Making America healthy is a noble (if ambitious) cause, and salad purveyor Sweetgreen has always been committed to it. The company highlights the local farms with which it partners, the Sweetgreen in Schools program teaches kids the importance of nutrition, and, perhaps most importantly, it’s been making healthy salads—even healthy by salad standards—absurdly delicious. Nothing helps quinoa’s image like making it not taste like dirt, and Sweetgreen gets bonus points for being able to do it with not-terrible-for-you ingredients.
That concept is also the crux of a blog post from Sweetgreen culinary director Michael Stebner. In it, he describes the problems that arise when chefs sneak butter and sugar into dishes that home cooks they can never recreate. “You think your homemade version tastes bland, but it’s really just all those additives the chef threw in and didn’t tell you about to make the dish richer,” he says.
To get away from clandestine—albeit delicious—diet killers, Sweetgreen announced that it will be removing sriracha and bacon from the menu. Bacon is reasonable; no matter how much of the fat you try and render out, it’s still a processed red meat loaded with saturated fat, which the World Health Organization famously linked to cancer last year. But sriracha? Why? Why pick on the rooster, man?
The chain’s reasoning is that sugar is the second ingredient in the cult-favorite-turned-ubiquitous hot sauce, and hidden sugar is a dietary baddie. But the ratio-based assumption is—forgive the bluntness—kind of dumb. In Huy Fong brand sriracha (the OG one), there are approximately five calories and a single gram of sugar in every teaspoon.
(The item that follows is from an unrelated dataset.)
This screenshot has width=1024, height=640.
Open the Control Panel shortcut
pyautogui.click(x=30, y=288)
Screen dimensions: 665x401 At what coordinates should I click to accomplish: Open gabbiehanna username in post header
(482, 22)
Even if you’re throwing five teaspoons of sriracha into your grain bowl, the amount of refined sugar you’re consuming is negligible. Plus, balsamic vinegar only has 0.1 fewer grams of sugar per teaspoon than sriracha, and you have to use a lot more of it.
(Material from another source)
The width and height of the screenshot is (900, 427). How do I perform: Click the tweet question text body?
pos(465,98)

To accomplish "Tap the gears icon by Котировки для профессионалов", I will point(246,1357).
It’s like when public schools stopped carrying soda and replaced it all with equally sugary, juiceless lemonade. The right idea is there—people are dying of diet-related disease and it needs to be stopped—but the wrong cause was addressed. And then there’s the longer term problem of making salad’s already terrible image even worse.
Salad needs all the positive PR it can get, and this makes salad look like an old man telling sriracha to get off its lawn.